Reproduce the passage on life insurance companies joining a consolidated group, between "(b) just before" and "previous income year.", inclusive, without changing a word.

• _EXCERPTED PASSAGE_
[start]

Life insurance companies’ liabilities on joining consolidated group

713-511 Treatment of certain liabilities for income year when life insurance company joins consolidated group

(1) This section affects how paragraph 320-15(1)(h) and section 320-85 apply if:

(a) a *life insurance company becomes a *subsidiary member of a *consolidated group at a time (the joining time); and

(b) just before the joining time, the life insurance company had one or more liabilities under the *net risk components of life insurance policies.

Note: Paragraph 320-15(1)(h) and section 320-85 both operate on the basis of a comparison of the value of the company’s liabilities under the net risk components of life insurance policies at the end of the current year with the value of those liabilities at the end of the previous year, so that:

(a) that paragraph includes an amount in the company’s assessable income for the current year if the value at the end of the current year is less than the value at the end of the previous income year; and

(b) that section allows a deduction for the current year if the value at the end of the current year is more than the value at the end of the previous income year.

(2) The object of this section is to ensure that the *head company of the *consolidated group bears the income tax consequences relating to a change in *value of the liabilities only after the joining time.

Note: The life insurance company bears the income tax consequences relating to a change in value of the liabilities before the joining time, because section 701-30 ensures that paragraph 320-15(1)(h) and section 320-85 apply in relation to a part of the income year before that time when the company was not a subsidiary member of a consolidated group as if that part were an income year.

(3) Paragraph 320-15(1)(h) and section 320-85 apply for the head company core purposes set out in section 701-1 (Single entity rule) as if the *value of the liabilities at the end of the last income year ending before the joining time were the value of the liabilities (for the *life insurance company) just before the joining time.

22 Before section 713-515

Insert:

Tax cost setting rules for life insurance companies joining consolidated group

23 Section 713-515 (heading)

Repeal the heading, substitute:

713-515 Certain assets taken to be retained cost base assets where life insurance company joins group

24 Section 713-520 (heading)

Repeal the heading, substitute:

713-520 Valuing certain liabilities where life insurance company joins group

25 Sections 713-525 and 713-530

Repeal the sections, substitute:

713-525 Obligation to value certain assets and liabilities at joining time

Division 320 has effect as if the time when a *life insurance company becomes a *subsidiary member of a *consolidated group were a *valuation time for the purposes of sections 320-175 and 320-230.

Note: This means that there must be a valuation of the virtual PST assets and virtual PST liabilities under section 320-175 (with the consequences set out in section 320-180), and a valuation of the segregated exempt assets and exempt life insurance policy liabilities under section 320-230 (with the consequences set out in section 320-235), as at that time.

[end]

• _RECORDS SUPPLIED_
[start]

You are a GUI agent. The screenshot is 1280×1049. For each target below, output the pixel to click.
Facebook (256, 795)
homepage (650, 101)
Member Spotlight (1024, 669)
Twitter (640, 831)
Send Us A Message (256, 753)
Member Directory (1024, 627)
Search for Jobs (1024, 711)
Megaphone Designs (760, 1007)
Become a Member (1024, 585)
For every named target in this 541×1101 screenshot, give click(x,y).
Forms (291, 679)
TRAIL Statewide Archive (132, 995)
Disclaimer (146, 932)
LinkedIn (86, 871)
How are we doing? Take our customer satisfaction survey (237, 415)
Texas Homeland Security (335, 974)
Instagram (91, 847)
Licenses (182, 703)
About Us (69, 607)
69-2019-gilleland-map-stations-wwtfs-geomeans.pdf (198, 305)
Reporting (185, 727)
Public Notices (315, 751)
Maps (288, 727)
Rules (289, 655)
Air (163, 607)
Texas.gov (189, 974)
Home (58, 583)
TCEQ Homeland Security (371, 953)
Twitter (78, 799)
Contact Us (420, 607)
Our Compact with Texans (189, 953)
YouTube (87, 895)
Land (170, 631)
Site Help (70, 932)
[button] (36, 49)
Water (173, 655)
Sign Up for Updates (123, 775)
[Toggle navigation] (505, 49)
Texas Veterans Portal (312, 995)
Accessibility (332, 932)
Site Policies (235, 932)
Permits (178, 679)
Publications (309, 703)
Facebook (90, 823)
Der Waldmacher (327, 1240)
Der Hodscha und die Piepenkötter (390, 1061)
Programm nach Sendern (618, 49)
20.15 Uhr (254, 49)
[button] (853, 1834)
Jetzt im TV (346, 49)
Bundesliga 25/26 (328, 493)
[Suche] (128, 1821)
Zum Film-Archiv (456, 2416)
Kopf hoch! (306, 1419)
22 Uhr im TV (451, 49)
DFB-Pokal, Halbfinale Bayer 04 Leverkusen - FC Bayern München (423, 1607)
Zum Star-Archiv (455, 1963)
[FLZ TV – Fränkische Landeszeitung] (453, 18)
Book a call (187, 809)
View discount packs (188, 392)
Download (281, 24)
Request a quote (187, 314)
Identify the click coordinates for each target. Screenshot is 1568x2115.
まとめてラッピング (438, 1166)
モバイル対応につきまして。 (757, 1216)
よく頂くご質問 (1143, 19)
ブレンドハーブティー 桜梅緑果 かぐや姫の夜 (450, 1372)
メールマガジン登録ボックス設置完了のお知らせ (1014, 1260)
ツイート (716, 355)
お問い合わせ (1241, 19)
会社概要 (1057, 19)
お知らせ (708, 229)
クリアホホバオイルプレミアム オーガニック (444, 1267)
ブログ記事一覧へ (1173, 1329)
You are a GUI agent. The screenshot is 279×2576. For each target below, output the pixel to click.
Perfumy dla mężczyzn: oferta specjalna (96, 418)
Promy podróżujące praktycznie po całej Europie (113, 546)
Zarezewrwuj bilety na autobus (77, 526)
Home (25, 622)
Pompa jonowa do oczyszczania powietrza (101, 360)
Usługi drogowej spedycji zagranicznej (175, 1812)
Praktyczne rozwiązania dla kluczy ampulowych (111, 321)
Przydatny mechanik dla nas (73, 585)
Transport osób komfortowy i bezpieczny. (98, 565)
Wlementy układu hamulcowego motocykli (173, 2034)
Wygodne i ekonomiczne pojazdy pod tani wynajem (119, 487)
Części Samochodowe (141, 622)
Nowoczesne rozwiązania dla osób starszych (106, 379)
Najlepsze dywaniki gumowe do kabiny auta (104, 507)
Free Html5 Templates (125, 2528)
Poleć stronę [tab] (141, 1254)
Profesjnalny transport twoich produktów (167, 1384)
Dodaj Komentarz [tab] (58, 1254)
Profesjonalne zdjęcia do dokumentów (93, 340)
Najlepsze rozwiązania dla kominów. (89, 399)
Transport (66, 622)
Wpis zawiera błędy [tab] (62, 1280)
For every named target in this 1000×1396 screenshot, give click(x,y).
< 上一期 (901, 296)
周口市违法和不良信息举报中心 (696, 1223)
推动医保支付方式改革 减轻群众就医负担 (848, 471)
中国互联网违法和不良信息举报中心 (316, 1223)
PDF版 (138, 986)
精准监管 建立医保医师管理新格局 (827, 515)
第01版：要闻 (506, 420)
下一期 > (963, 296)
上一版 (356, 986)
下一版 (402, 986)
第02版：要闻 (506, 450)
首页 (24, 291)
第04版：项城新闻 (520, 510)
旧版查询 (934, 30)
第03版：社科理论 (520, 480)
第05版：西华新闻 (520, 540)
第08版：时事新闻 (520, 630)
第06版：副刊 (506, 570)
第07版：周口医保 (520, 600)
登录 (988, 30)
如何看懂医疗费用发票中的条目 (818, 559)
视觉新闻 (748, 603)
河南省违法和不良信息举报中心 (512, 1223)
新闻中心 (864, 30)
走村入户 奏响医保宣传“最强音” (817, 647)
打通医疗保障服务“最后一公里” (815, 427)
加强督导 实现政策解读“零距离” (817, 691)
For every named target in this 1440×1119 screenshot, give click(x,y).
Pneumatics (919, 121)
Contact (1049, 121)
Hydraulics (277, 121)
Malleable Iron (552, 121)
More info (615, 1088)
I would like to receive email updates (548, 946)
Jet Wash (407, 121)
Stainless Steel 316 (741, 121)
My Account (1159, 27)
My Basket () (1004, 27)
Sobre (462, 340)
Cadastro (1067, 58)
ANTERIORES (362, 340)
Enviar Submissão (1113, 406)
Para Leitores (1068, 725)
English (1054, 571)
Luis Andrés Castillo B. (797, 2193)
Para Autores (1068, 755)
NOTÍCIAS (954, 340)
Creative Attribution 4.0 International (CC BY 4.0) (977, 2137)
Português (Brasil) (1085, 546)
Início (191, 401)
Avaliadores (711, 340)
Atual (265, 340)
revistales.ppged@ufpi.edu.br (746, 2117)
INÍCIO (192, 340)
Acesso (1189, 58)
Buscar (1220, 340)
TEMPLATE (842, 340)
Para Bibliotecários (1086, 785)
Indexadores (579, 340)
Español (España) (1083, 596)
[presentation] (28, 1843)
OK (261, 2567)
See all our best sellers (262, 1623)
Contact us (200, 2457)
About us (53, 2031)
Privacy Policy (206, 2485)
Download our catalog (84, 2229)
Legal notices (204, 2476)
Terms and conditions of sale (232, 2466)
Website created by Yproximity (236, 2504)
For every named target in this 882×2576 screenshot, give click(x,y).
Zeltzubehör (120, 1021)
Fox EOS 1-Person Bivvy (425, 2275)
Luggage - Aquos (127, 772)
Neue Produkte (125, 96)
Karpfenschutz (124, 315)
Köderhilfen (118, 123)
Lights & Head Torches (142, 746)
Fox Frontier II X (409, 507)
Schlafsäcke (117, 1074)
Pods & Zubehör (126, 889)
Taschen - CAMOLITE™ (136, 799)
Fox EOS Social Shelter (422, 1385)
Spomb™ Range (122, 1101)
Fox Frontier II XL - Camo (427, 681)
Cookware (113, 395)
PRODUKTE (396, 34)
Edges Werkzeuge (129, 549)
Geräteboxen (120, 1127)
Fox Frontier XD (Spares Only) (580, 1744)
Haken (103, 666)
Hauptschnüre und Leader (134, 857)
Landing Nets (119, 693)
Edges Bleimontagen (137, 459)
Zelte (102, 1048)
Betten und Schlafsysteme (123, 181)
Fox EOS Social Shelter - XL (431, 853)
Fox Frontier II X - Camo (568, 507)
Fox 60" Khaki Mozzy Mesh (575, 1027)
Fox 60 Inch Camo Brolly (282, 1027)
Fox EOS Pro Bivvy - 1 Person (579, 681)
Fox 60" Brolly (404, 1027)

[end]

• _OUTPUT BELOW_
(b) just before the joining time, the life insurance company had one or more liabilities under the *net risk components of life insurance policies.

Note: Paragraph 320-15(1)(h) and section 320-85 both operate on the basis of a comparison of the value of the company’s liabilities under the net risk components of life insurance policies at the end of the current year with the value of those liabilities at the end of the previous year, so that:

(a) that paragraph includes an amount in the company’s assessable income for the current year if the value at the end of the current year is less than the value at the end of the previous income year; and

(b) that section allows a deduction for the current year if the value at the end of the current year is more than the value at the end of the previous income year.